Concrete production is accelerating its shift from traditional methods toward greener, smarter, automated, and digitalized processes. Notable advancements include:
Green Low-Carbon Technologies: Carbon Neutrality-Driven Disruptive Innovation
Scaled Use of Recycled Aggregates (RCA): The replacement rate of recycled construction waste (e.g., demolished concrete and masonry) is projected to rise from 28% in 2023 to 45% by 2030. Innovations such as microwave activation and nano-silica modification are resolving strength and water-absorption trade-offs. The China Academy of Building Research’s “micropowder activation” technique has achieved C50 compressive strengths in RCA concrete while reducing costs by 30%.
Breakthroughs in Low-carbon Binders: Commercialization of calcium-carbonate concrete (CCC) and alkali-activated slag cement (AAM) has cut CO₂ emissions by 60–80% versus Portland cement. The University of Science and Technology Beijing’s CO₂ mineral-curing method, deployed in Xiong’an New Area, reduces lifecycle carbon footprints by 21 kg/m³ of concrete.

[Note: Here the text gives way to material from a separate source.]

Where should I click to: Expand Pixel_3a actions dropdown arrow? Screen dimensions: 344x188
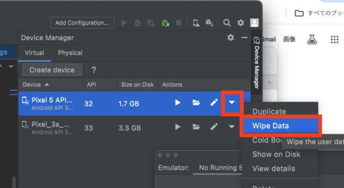232,127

Carbon Capture, Utilization, and Storage (CCUS): Germany’s Heidelberg launched the world’s first CCUS system on a concrete kiln, sequestering 100,000 tonnes of CO₂ annually. In China, CNBM and Conch Cement are advancing “calcium carbide slag substitution” technology to lower clinker emissions below 350 kg CO₂/ton.
Programmable logic controllers (PLC), human-machine interfaces (HMI), IoT sensors, and big-data analytics now enable full-process oversight of mix proportions and mixing cycles—significantly enhancing product consistency and plant throughput.

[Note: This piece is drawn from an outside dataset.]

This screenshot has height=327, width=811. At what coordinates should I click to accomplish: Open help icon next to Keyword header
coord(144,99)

Intelligent and Digitalization: Revolutionizing End-to-End Process Efficiency
AI-driven Mix Optimization: AI ratio-design models (e.g., those from CSCEC West Construction) have cut cement usage by 12–15% while controlling compressive-strength variability within ±1.5 MPa.
IoT and Digital-twin Applications: Approximately 60% of leading producers employ IoT monitoring to optimize energy use and quality in real time. Glodon’s BIM quantity-takeoff software—holding 41% market share—integrates design-to-construction workflows and slashes settlement cycles by 40%.
Predictive Maintenance & Quality Traceability: Machine-learning–based failure-prediction systems reduce unplanned downtime by 40%. Blockchain platforms are now enabling full-chain traceability of ready-mix quality under newly drafted industry standards.
Ultra-high-performance Concrete (UHPC): With compressive strengths exceeding 200 MPa, UHPC is being used in Saudi Arabia’s NEOM skyscrapers and Shanghai’s sinkhole-site hotel. Ningbo Zhongchun Hi-Tech’s automated welding equipment has driven down UHPC precast-pile costs by 25%.
Self-healing and Responsive Materials: Technologies such as bacteria-encapsulated spores and shape-memory polymers (SMPs) enable crack closure, extending service life by over 20 years. The Chinese Academy of Sciences’ phase-change materials (PCM) in concrete can reduce building energy loads by 30%.
Nanomaterial Enhancers: Carbon nanotubes and nano-silica additions increase concrete impermeability by 50%. The China Academy of Building Research’s nano-concrete has been applied to anti-corrosion works on the Hong Kong–Zhuhai–Macau Bridge.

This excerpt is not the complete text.